[[ SOURCE DATA, beginning ]]
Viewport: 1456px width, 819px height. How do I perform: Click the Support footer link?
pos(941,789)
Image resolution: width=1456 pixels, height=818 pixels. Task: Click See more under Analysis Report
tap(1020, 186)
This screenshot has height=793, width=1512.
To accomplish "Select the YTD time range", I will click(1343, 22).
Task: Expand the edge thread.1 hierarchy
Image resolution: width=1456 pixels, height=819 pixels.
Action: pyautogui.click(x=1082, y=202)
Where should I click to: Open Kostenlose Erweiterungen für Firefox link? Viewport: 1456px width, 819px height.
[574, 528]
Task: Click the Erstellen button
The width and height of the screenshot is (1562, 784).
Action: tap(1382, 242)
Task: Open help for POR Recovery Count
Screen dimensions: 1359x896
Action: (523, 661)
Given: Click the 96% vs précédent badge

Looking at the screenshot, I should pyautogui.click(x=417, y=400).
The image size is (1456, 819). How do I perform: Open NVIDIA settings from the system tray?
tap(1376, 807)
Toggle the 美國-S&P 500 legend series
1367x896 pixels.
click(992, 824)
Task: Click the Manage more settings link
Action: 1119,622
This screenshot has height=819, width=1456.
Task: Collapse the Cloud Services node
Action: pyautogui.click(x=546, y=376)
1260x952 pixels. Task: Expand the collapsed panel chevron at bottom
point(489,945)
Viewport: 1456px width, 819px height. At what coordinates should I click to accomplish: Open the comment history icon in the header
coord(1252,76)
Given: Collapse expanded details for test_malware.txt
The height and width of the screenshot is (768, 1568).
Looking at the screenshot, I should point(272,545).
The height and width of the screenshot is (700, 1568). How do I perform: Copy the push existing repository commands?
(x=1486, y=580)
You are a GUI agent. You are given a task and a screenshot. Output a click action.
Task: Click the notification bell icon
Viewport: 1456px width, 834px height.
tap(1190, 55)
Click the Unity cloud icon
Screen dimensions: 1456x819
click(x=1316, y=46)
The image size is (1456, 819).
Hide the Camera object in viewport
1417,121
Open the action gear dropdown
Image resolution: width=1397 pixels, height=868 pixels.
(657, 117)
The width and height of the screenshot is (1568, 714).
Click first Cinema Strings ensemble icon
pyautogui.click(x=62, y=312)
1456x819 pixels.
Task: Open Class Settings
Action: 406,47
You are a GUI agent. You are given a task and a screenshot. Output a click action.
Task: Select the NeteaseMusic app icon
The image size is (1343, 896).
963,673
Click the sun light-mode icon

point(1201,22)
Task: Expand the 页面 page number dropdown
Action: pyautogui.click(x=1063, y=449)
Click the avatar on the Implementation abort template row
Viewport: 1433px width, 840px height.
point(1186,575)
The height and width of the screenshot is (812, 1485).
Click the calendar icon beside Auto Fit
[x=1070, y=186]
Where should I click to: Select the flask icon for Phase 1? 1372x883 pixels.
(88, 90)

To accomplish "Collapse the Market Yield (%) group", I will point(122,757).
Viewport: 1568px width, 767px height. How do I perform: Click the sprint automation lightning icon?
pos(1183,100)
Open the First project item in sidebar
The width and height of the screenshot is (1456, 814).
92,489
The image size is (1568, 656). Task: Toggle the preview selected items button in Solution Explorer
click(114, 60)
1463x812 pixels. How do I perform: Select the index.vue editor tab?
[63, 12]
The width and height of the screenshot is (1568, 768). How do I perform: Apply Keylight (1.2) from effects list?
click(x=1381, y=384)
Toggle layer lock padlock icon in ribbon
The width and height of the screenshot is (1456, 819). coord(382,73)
[[ SOURCE DATA, end ]]
§ **TASK PROMPT**:
Each record above should be transcribed exactly.

§ **EXERCISE RESULT**:
Viewport: 1456px width, 819px height. How do I perform: Click the Support footer link?
pos(941,789)
Image resolution: width=1456 pixels, height=818 pixels. Task: Click See more under Analysis Report
tap(1020, 186)
This screenshot has height=793, width=1512.
To accomplish "Select the YTD time range", I will click(1343, 22).
Task: Expand the edge thread.1 hierarchy
Image resolution: width=1456 pixels, height=819 pixels.
Action: pyautogui.click(x=1082, y=202)
Where should I click to: Open Kostenlose Erweiterungen für Firefox link? Viewport: 1456px width, 819px height.
[574, 528]
Task: Click the Erstellen button
The width and height of the screenshot is (1562, 784).
Action: tap(1382, 242)
Task: Open help for POR Recovery Count
Screen dimensions: 1359x896
Action: (523, 661)
Given: Click the 96% vs précédent badge

Looking at the screenshot, I should pyautogui.click(x=417, y=400).
The image size is (1456, 819). How do I perform: Open NVIDIA settings from the system tray?
tap(1376, 807)
Toggle the 美國-S&P 500 legend series
1367x896 pixels.
click(992, 824)
Task: Click the Manage more settings link
Action: 1119,622
This screenshot has height=819, width=1456.
Task: Collapse the Cloud Services node
Action: pyautogui.click(x=546, y=376)
1260x952 pixels. Task: Expand the collapsed panel chevron at bottom
point(489,945)
Viewport: 1456px width, 819px height. At what coordinates should I click to accomplish: Open the comment history icon in the header
coord(1252,76)
Given: Collapse expanded details for test_malware.txt
The height and width of the screenshot is (768, 1568).
Looking at the screenshot, I should point(272,545).
The height and width of the screenshot is (700, 1568). How do I perform: Copy the push existing repository commands?
(x=1486, y=580)
You are a GUI agent. You are given a task and a screenshot. Output a click action.
Task: Click the notification bell icon
Viewport: 1456px width, 834px height.
tap(1190, 55)
Click the Unity cloud icon
Screen dimensions: 1456x819
click(x=1316, y=46)
The image size is (1456, 819).
Hide the Camera object in viewport
1417,121
Open the action gear dropdown
Image resolution: width=1397 pixels, height=868 pixels.
(657, 117)
The width and height of the screenshot is (1568, 714).
Click first Cinema Strings ensemble icon
pyautogui.click(x=62, y=312)
1456x819 pixels.
Task: Open Class Settings
Action: 406,47
You are a GUI agent. You are given a task and a screenshot. Output a click action.
Task: Select the NeteaseMusic app icon
The image size is (1343, 896).
963,673
Click the sun light-mode icon

point(1201,22)
Task: Expand the 页面 page number dropdown
Action: pyautogui.click(x=1063, y=449)
Click the avatar on the Implementation abort template row
Viewport: 1433px width, 840px height.
point(1186,575)
The height and width of the screenshot is (812, 1485).
Click the calendar icon beside Auto Fit
[x=1070, y=186]
Where should I click to: Select the flask icon for Phase 1? 1372x883 pixels.
(88, 90)

To accomplish "Collapse the Market Yield (%) group", I will point(122,757).
Viewport: 1568px width, 767px height. How do I perform: Click the sprint automation lightning icon?
pos(1183,100)
Open the First project item in sidebar
The width and height of the screenshot is (1456, 814).
92,489
The image size is (1568, 656). Task: Toggle the preview selected items button in Solution Explorer
click(114, 60)
1463x812 pixels. How do I perform: Select the index.vue editor tab?
[63, 12]
The width and height of the screenshot is (1568, 768). How do I perform: Apply Keylight (1.2) from effects list?
click(x=1381, y=384)
Toggle layer lock padlock icon in ribbon
The width and height of the screenshot is (1456, 819). coord(382,73)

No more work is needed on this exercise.